Remuneration policy at a glance
According to the Remuneration Policy for Governing Bodies of Wärtsilä (the “Remuneration Policy” or “Policy”), remuneration at Wärtsilä shall follow ’Pay for Performance’ principles of being responsive, transparent, competitive, and aligning relevant interests. These principles are used for structuring the reward approach throughout the organisation, and are designed to align employee rewards with the interests of the company and its shareholders.
Remuneration for the Board of Directors (the “Board”) consists of annual fees for Board membership, attendance fees, and committee fees. Fees vary based on position, workload, and responsibility. Annual fees are paid in shares and cash, attendance and committee fees in cash. The Annual General Meeting (“AGM”) decides on the fees for each term of office.
Remuneration of the Chief Executive Officer (the “CEO”) consists of a base salary, pension, and benefits as well as short- and long-term incentives. The objective is to have a good balance of rewarding elements, and to guarantee a market competitive level of fixed remuneration. This is supplemented with short- and longterm incentive schemes aimed at driving company performance and providing an appropriate reward.
The Board may deviate from the Policy in extraordinary circumstances.
At this year's Annual General Meeting on March 4, 2021, the remuneration policy was voted on in an advisory manner. The result was recorded in the minutes as follows: 284,212,096 votes were cast in favor of the Board's proposal, corresponding to 84.69% of the votes cast. 36,142,209 votes were cast against the Board's proposal, corresponding to 10.77% of the votes cast.
2020 Remuneration at a glance
The Board fees approved for 2020 were the same as in 2019, and the Board’s remuneration remained unchanged.
Total remuneration paid for the CEO in 2020 decreased from 2019. Financial results for the year 2020 were reasonable given the circumstances, resulting in a short-term incentive scheme (“STI”) payment for the year. The 2018-2020 long-term incentive scheme (“LTI”) did not result in pay-outs.
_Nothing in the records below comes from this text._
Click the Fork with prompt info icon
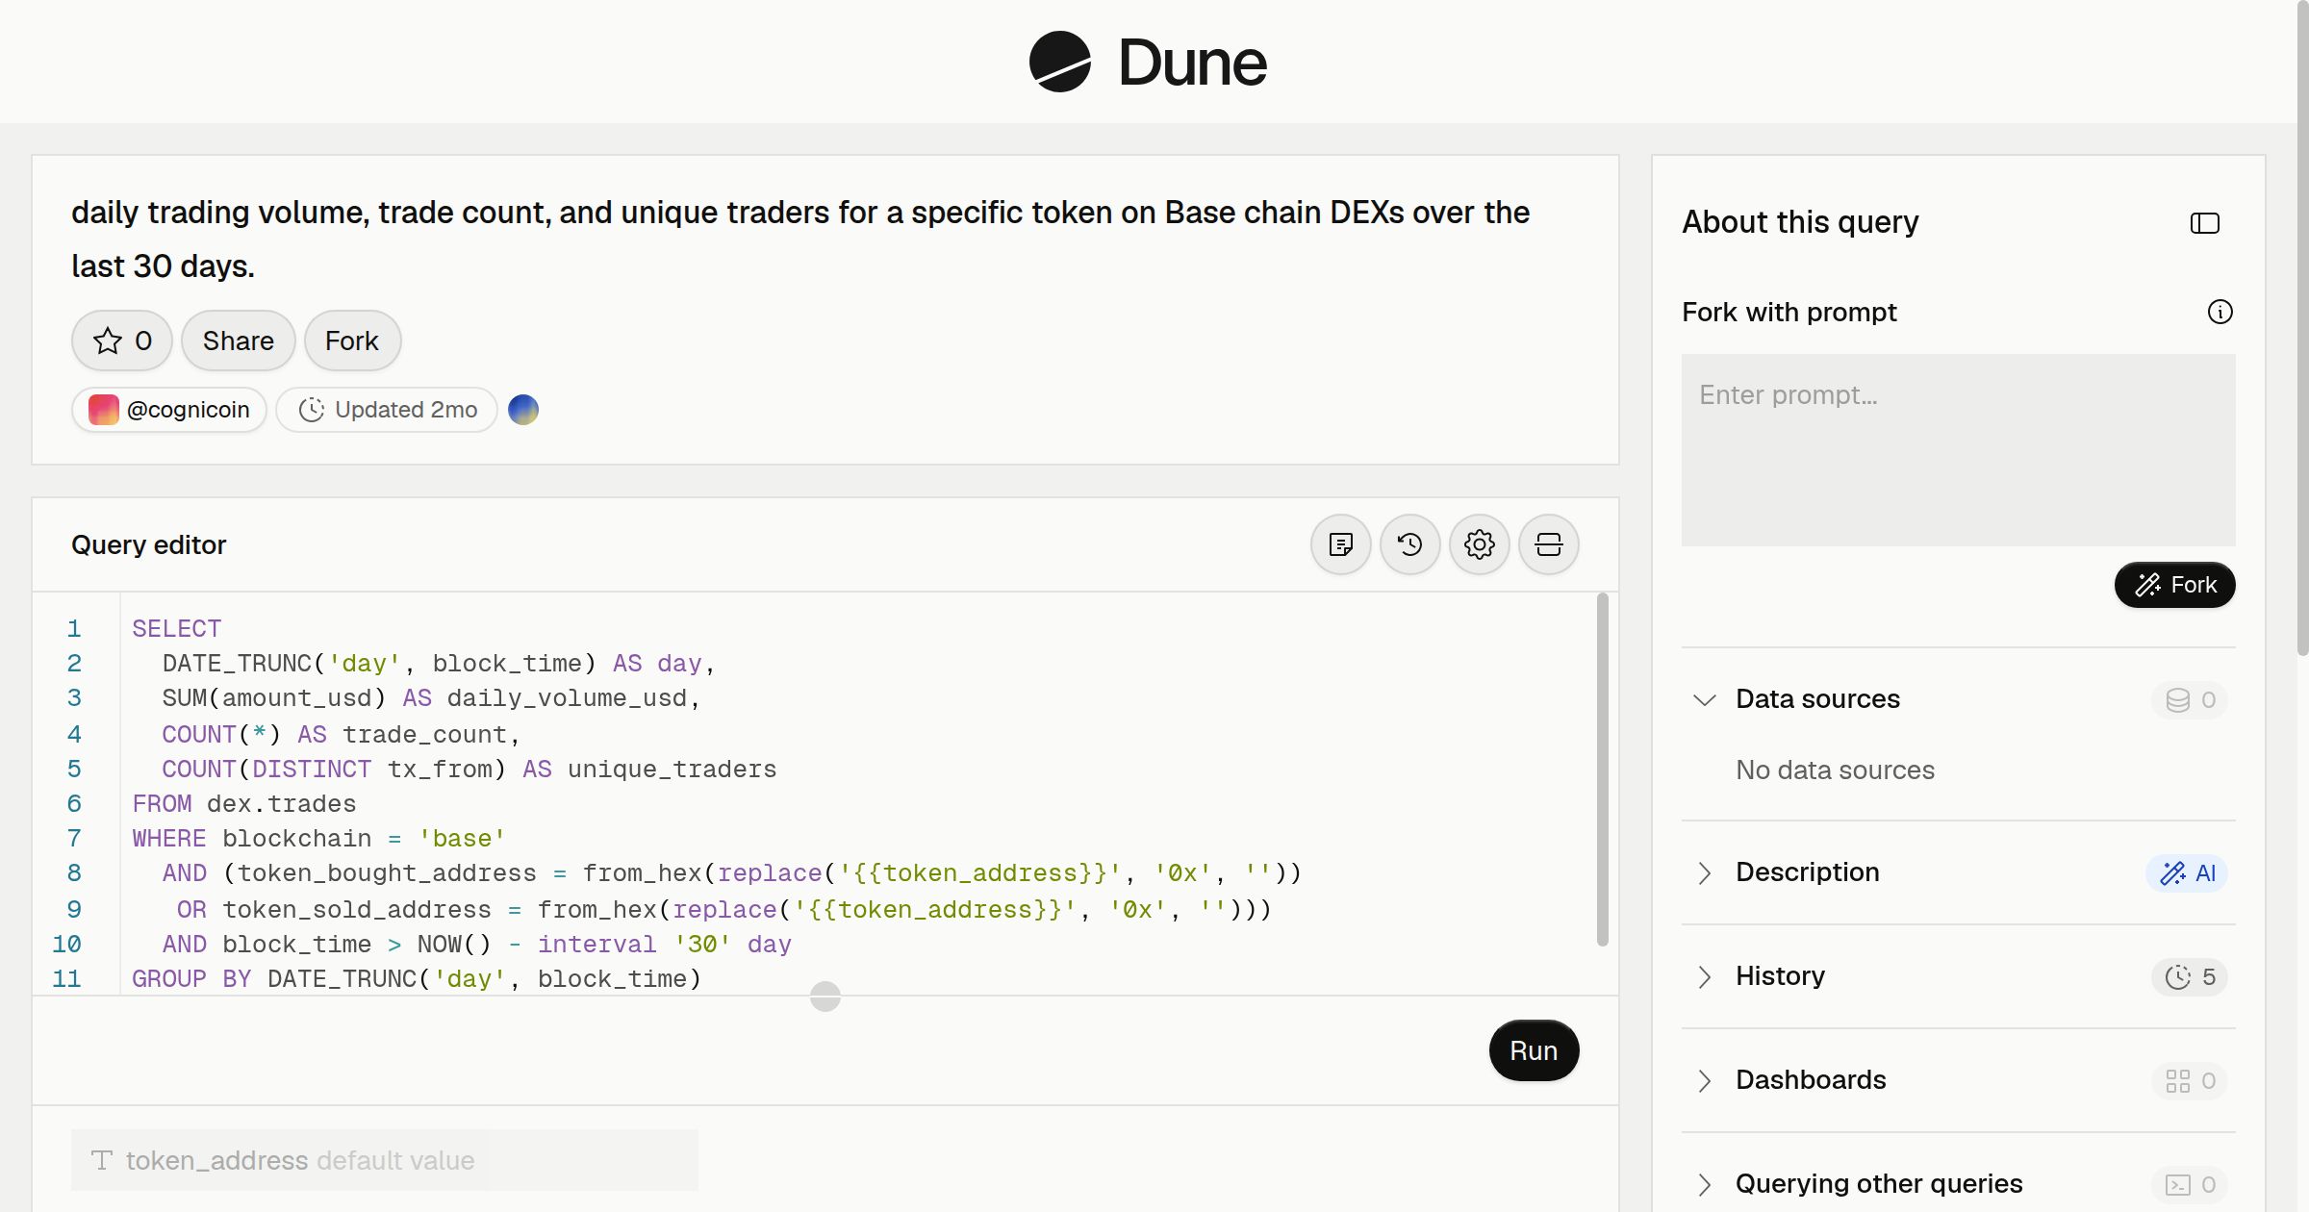Viewport: 2309px width, 1212px height. tap(2220, 312)
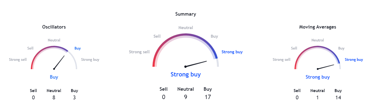Screen dimensions: 381x109
Task: Click highlighted 'Buy' label on Oscillators arc
Action: click(x=77, y=48)
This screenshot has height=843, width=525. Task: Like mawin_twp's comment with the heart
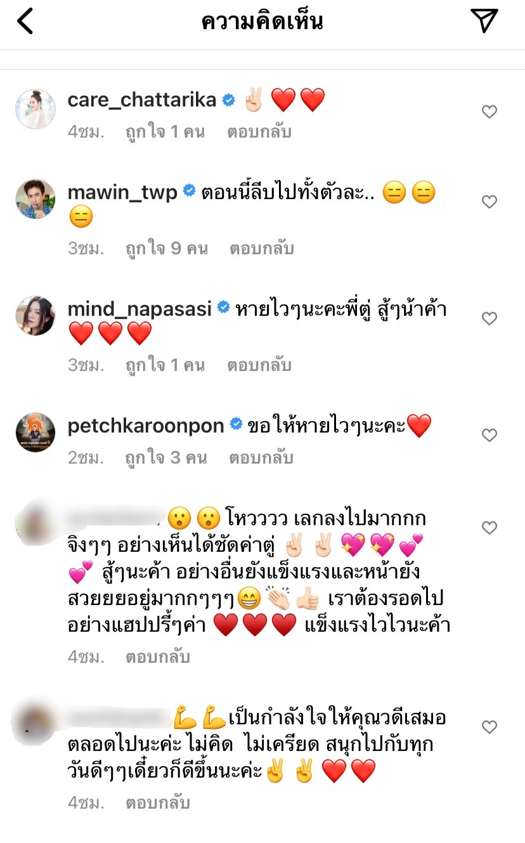click(489, 202)
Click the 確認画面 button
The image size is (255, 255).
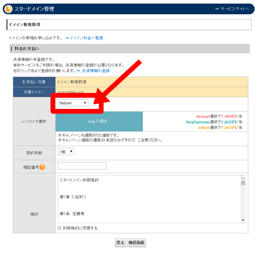137,243
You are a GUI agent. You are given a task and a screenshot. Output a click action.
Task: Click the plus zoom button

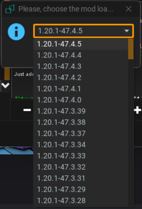137,110
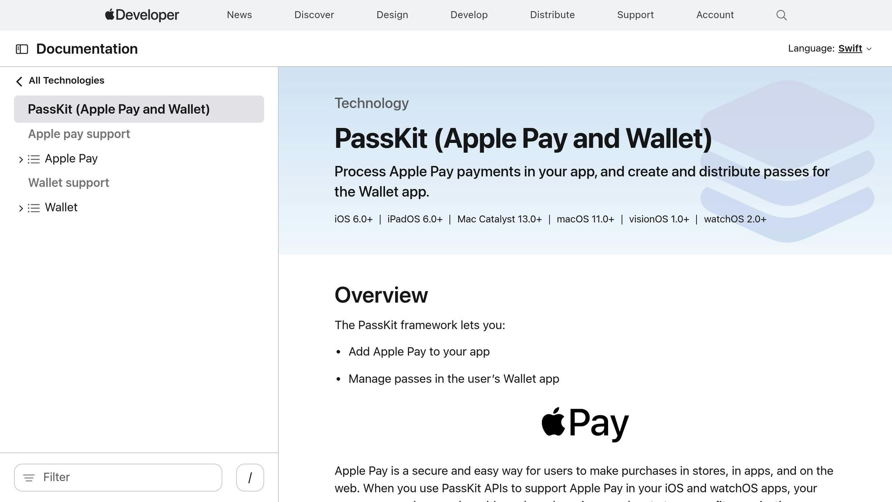Click the list icon beside Apple Pay

point(34,159)
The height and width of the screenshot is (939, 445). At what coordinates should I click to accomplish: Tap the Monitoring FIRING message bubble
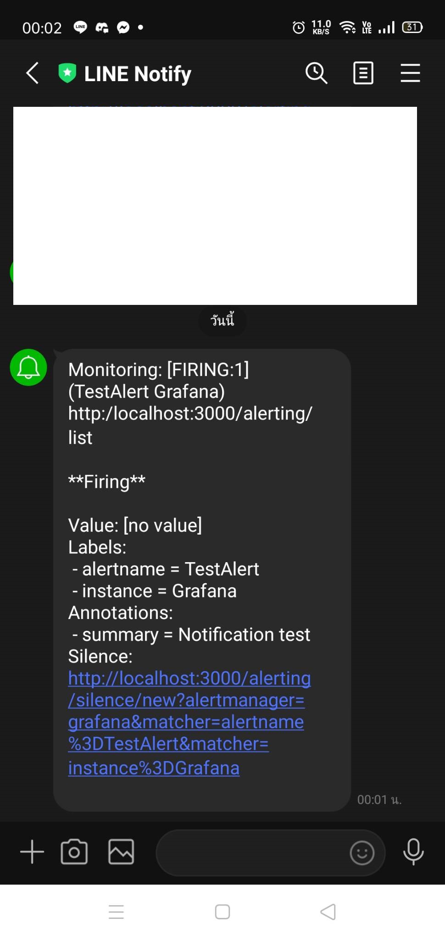[202, 580]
The original STI 2020 was re-launched with updated full-year targets in order to focus on critical business priorities given the exceptional circumstances due to the COVID-19 pandemic. All targets and performance measures were the same for all employees participating in the STI. The maximum incentive opportunity was 50% of the original level. All participants earned 37.5% of the original maximum opportunity. Payments will be made during 2021 accordingly.
The Company took proactive actions due to the COVID-19 pandemic. Actions affecting employee remuneration included temporarily reducing labour costs by reducing working hours, and initiating temporary layoffs. The fixed salaries of the CEO and the Board of Management were temporarily cut by 20% during Q2, and the resulting savings were donated to charity to support efforts aimed at combatting the impacts of the COVID-19 pandemic.